14. Multiple issues: The insulation from around the chassis wiring loom is missing in crucial places and needs repairs. Rust has taken hold where the loom emerges from the chassis rail.

15. Patchwork: The front crossmember and dumb irons have seen extensive repairs over the years but are still not really in great shape, despite the efforts.

16. Flogging a dead horse: The lower section of the chassis rails have had multiple patches to repair rust damage along their length and are really at the end of their repairable life.

17. Untouched but terminal: The chassis rails on either side of the rear-mounted fuel tank have not been repaired and show the true condition of the chassis, which is dreadful.


Mechanicals and suspension

Careful assessment of the drivetrain including the engine, gearbox, transfer box, propeller shafts, differentials and axles, is very important. Here we are looking for oil leaks, excessive play in moving components and the general appearance and condition of the ancillary assemblies. The test drive will also give us vital insight to the condition of the Land Rover, the service history and the likelihood of imminent potential failures.

The front and rear suspension systems are also areas to be closely inspected. The condition of the coil springs is checked for excessive rust, and any fractures or breaks in the steel. Does the Land Rover sit level when viewed from the front and the rear? Check the shock absorbers (dampers) for oil leakage and excessive rust, and examine all of the rubber bushes for damage and degradation. While suspension components are not the most costly parts of the vehicle to replace, they do have a dramatic effect on the handling, comfort and safety of the drive. And costs do have a dreadful habit of adding up.

18. Not too bad: There is some oil around the bottom of the Td5 engine, but it is not leaking excessively. However, it would be good to trace the source and fix it.

19. No big problems: The main gearbox is clear of oil while the transfer gearbox has traces of an oil leak, but again, this is not excessive.

20. A pump of the grease gun:  The propeller shafts appear to have been replaced with new ones relatively recently, and are in very good condition. They would benefit from some fresh lubrication.

21. Common problem: The diaphragm that connects the transmission tunnel to the bulkhead is prone to rust at the two bottom corners, and this one is no exception.

22. Need attention soon: The swivel seals seem to be letting the grease weep through; not excessively but enough to cause active drips from the bottom of the assembly.

23. Under-seat compartments: The battery compartment is still sound and strong with only surface rust present. This could be cleaned up and protected with a fresh coating of paint.

24. Galvanised replacements? The front suspension turrets appear to be strong but the lower lip is blown with rust on both sides and should be replaced, as they are not expensive.
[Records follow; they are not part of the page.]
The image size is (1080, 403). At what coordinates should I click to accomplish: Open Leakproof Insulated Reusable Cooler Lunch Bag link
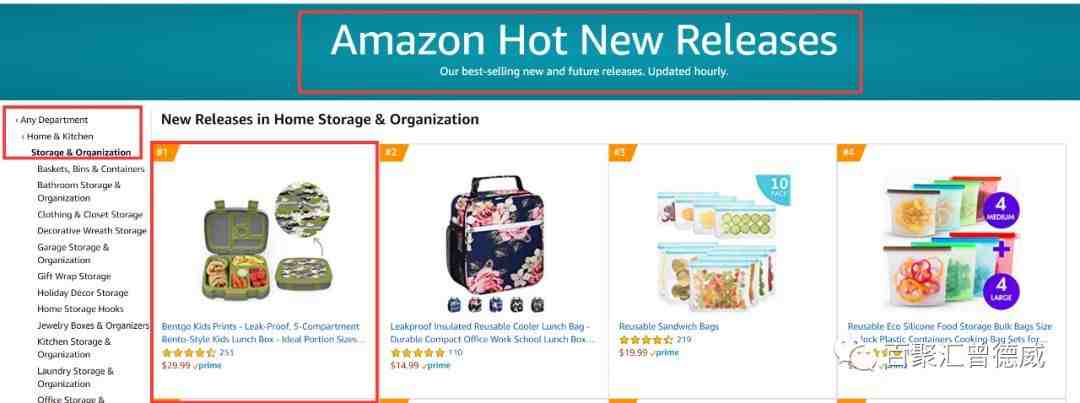[x=492, y=333]
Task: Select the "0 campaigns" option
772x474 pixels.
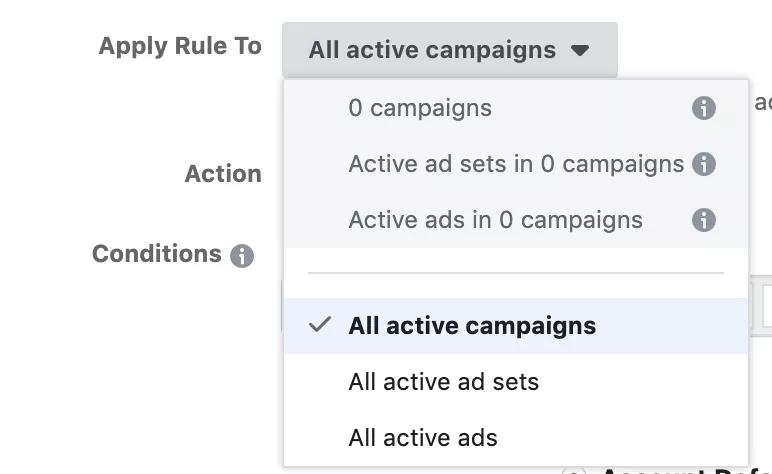Action: coord(420,108)
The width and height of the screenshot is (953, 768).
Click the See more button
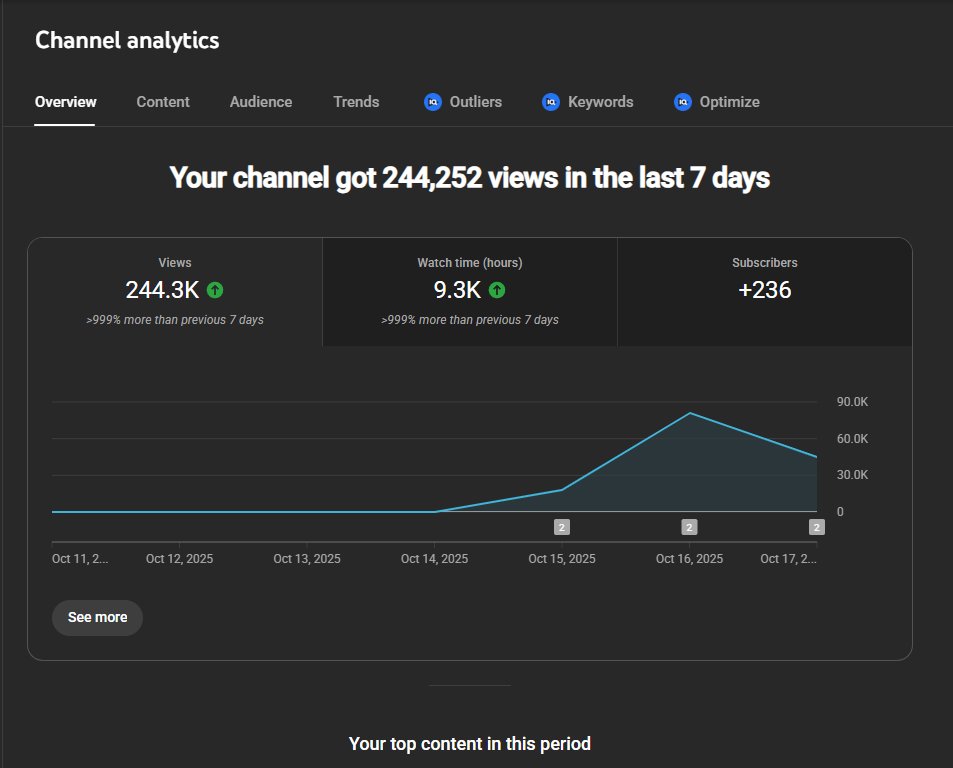(97, 617)
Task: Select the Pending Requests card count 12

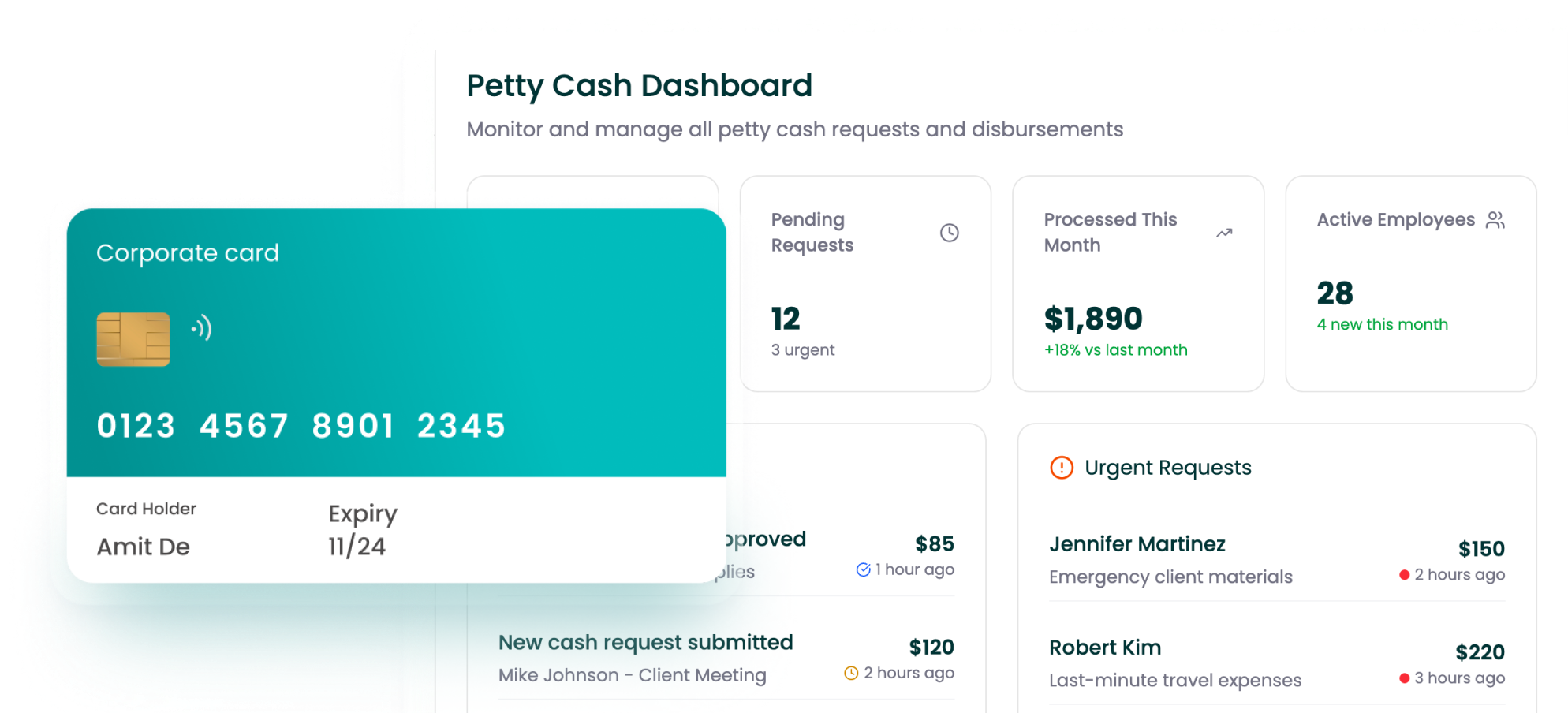Action: (786, 319)
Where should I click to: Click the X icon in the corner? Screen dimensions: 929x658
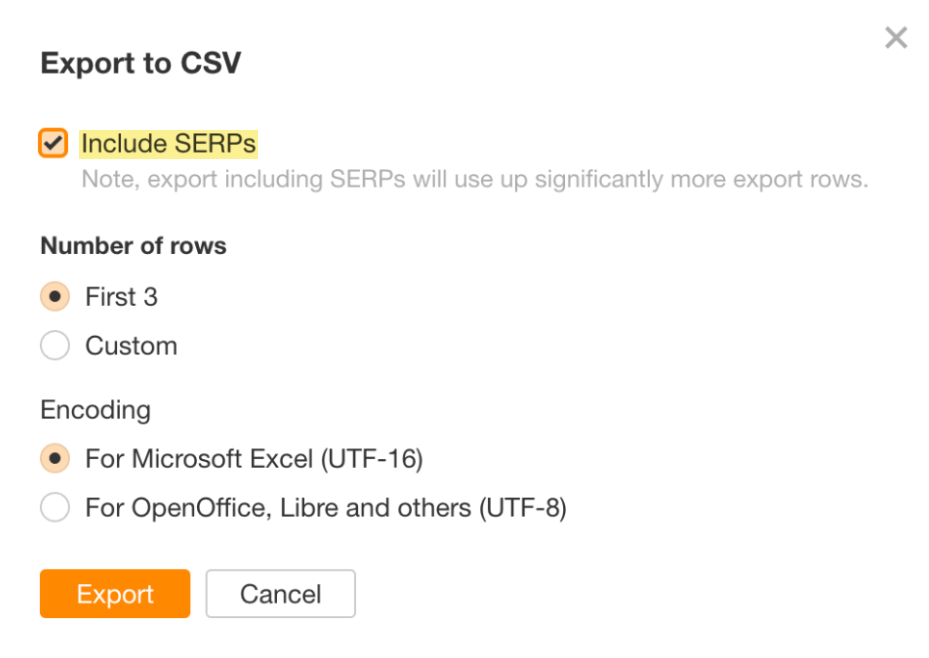point(896,37)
25. Perished rubber: All of the shock absorber bushes, that are visible, are loose in their mounts due to wear and degradation and the ones inside the turrets are probably the same.

26. Seen better days: The trailing arm (rear) chassis bushes are in very rough shape – the rubber has perished badly and rust is advanced around the support washers.

27. Original equipment: The radius arm (front) chassis bushes are also crazed and perished due to age – they are possibly the original bushes fitted at the factory.

Despite this vehicle looking very smart on top, we’ve seen that there is potentially a lot of work to be done. In this case, where the owner has decided to have the chassis replaced, it makes sense to carry out other repairs while the vehicle is dismantled and access is good, so all this needs to be factored in when assessing the time and costs involved.